A Binary Search Tree (BST) is a type of binary tree where values smaller than the parent node are stored on the left, and values larger than the parent node are stored on the right. As shown:
Code Implementation
First, let's create a node class:
class Node {
constructor(key) {
this.key = key;
this.left = null;
this.right = null;
}
}
// Comparison helper function
function defaultCompare(a, b) {
if (a === b) {
return 0;
}
return a < b ? -1 : 1;
}The left and right properties act like pointers — they point to other Node instances. Now let's implement the BST:
class BinarySearchTree{
constructor(compareFn = defaultCompare) {
this.compareFn = compareFn; // Comparison method
this.root = undefined; // Root node
}
}Insert
insert(key) {
if (this.root == null) {
this.root = new Node(key); // If no root exists, initialize it
} else {
this.insertNode(this.root, key);
}
}
insertNode(node, key) {
if (this.compareFn(key, node.key) === -1) { // Check if smaller than current node
if (node.left == null) { // If no left child, create one; otherwise recurse left
node.left = new Node(key);
} else {
this.insertNode(node.left, key);
}
} else if (node.right == null) { // Same logic for right child
node.right = new Node(key);
} else {
this.insertNode(node.right, key);
}
}Search
To search for a value in a BST, we need a search method:
search(key) {
return this.searchNode(this.root, key);
}
searchNode(node, key) {
if (node == null) { // If node is null, return false
return false;
}
if (this.compareFn(key, node.key) === -1) { // If smaller, recurse left
return this.searchNode(node.left, key);
} else if (this.compareFn(key, node.key) === 1) { // If larger, recurse right
return this.searchNode(node.right, key);
}
return true; // Found it
}Minimum Value
To find the minimum value in the tree:
min() {
return this.minNode(this.root);
}
minNode(node) {
let current = node;
while (current != null && current.left != null) { // Keep going left
current = current.left;
}
return current;
}Maximum Value
To find the maximum value in the tree:
max() {
return this.maxNode(this.root);
}
maxNode(node) {
let current = node;
while (current != null && current.right != null) { // Keep going right
current = current.right;
}
return current;
}Remove
Removing a node from a BST is complex.
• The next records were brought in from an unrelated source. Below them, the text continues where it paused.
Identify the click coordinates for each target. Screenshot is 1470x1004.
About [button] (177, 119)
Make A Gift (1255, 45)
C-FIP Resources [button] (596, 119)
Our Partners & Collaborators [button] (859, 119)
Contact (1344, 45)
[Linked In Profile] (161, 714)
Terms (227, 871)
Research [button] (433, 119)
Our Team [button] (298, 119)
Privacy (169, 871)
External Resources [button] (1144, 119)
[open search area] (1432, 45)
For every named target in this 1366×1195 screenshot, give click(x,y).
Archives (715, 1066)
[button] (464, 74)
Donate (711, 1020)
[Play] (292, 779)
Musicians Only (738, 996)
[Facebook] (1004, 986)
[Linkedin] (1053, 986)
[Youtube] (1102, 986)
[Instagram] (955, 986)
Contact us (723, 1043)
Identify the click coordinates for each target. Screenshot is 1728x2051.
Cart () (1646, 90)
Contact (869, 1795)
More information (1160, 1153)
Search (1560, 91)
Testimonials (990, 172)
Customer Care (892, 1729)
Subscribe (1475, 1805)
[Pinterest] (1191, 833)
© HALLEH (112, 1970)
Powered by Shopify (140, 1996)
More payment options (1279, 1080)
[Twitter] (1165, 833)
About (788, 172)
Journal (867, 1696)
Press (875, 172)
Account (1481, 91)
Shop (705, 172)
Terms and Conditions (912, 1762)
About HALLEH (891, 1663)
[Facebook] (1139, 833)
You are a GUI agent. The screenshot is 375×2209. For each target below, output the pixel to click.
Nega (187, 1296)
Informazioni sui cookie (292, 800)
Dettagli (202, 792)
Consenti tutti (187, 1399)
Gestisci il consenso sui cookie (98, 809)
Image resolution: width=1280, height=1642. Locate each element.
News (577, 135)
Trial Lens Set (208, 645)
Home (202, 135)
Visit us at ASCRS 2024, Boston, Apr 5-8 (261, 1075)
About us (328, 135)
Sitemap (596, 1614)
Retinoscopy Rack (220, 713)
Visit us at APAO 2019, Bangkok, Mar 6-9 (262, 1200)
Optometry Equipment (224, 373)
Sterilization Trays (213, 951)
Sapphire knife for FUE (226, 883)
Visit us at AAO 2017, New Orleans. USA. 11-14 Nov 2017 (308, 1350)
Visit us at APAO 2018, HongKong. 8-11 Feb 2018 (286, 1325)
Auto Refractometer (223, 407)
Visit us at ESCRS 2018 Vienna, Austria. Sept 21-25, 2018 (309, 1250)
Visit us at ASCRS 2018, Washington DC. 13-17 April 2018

The logic isn't hard, but the code is intricate:
remove(key){
this.root = this.removeNode(this.root, key);
}
removeNode(node, key) {
if (node == null) {
return undefined;
}
// If key is smaller, recurse left
if (this.compareFn(key, node.key) === -1) {
node.left = this.removeNode(node.left, key);
return node;
// If key is larger, recurse right
} else if (this.compareFn(key, node.key) === 1) {
node.right = this.removeNode(node.right, key);
return node;
}
// Case 1: Leaf node (no children) — simply remove it
if (node.left == null && node.right == null) {
node = undefined;
return node;
}
// Case 2: One child — replace node with its child
if (node.left == null) {
node = node.right;
return node;
} else if (node.right == null) {
node = node.left;
return node;
}
// Case 3: Two children — find the minimum node in the right subtree
const aux = this.minNode(node.right);
node.key = aux.key;
// Recursively remove the minimum node from right subtree (it might have children)
node.right = this.removeNode(node.right, aux.key);
return node;
}Summary
That's the complete JavaScript implementation of a BST. Everything is fairly straightforward except for the remove method, which is the trickiest part.